What a difference a day makes… 24 hours on and, despite seeing no agreement from the US on a stimulus package, markets went on an absolute flier, with gains ranging from 5% up to 11%. The FTSE was lifted by 9% – though having fallen 5% on Monday, it’s actual gain on the week is just under 5% on the week so far and has another 25% to go if it wants to try and correct the losses it’s made this month!

The rally was also fuelled by investors being forced to buy stocks as part of their monthly portfolio rebalancing exercise; if your portfolio of £100 was made up of £65 of stocks and £35 of bonds at the start of the month, and the stocks fell in value to say £50, you might have a mandate in place that says you have to sell bonds and buy equities to be back to a 65/35 ratio by the end of the month. If this was responsible for the moves being so big then we might think that this could be a false dawn and that equities might not be out of the woods yet.

That deal that the market was waiting for from the US has actually been passed this morning. The deal clocks in at just over $2trillion in value. The deal helps businesses continue to pay employee wages as well as making direct payments to most US adults of $1,200. We’ll get more details later in the day on this and that will be a welcome distraction of sorts.

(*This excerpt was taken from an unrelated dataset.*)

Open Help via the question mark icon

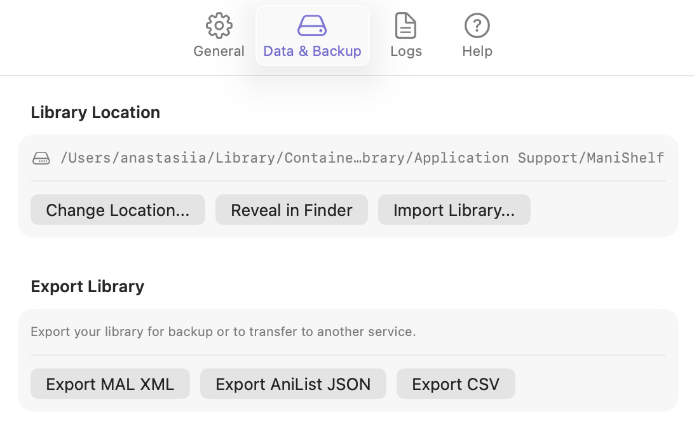tap(477, 25)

Markets have already latched onto the deal and futures are higher in Europe and the US , with Asia already having had a good day. Another area of caution though is that a lot of traders will have ‘bought the rumour’ and could now be looking to ‘sell the fact’ – so another reason we might see things head lower for a while.

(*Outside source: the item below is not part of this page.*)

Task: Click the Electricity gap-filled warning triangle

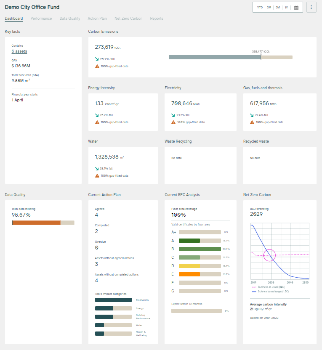Action: (x=173, y=122)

We say for a while, because the stock markets heading higher is inevitable. We wrote a lot about the massive rise last year on the back of practically zero company growth and the reason for that was that there was just so much money in the system. well, we’ve just had trillions more dollars dumped into the system and that’s all going to need a home at some point. Once there is an end in sight, people aren’t going to want to be sitting on cash that’s making them zero interest – or even costing them through negative rates – people are going to want yield and a stock market is going to be the (only?) place to go and get it.

 

There are still plenty of situations that governments need to address and the one massive global employer is the aviation industry. We’re yet to get any government actively coming to the rescue for these (sovereign subsidised flag carriers aside) and this is starting to look pretty desperate. we’ve spoken before about the need for governments to take equity stakes rather than just guarantee bonds and perhaps this is the wrangling that’s taking some time. Boeing’s CFO has said that debt markets are basically closed to new debt issues and that they need credit from the government – emphasising his preference for debt guarantees over giving away equity – and this will be the sticking point…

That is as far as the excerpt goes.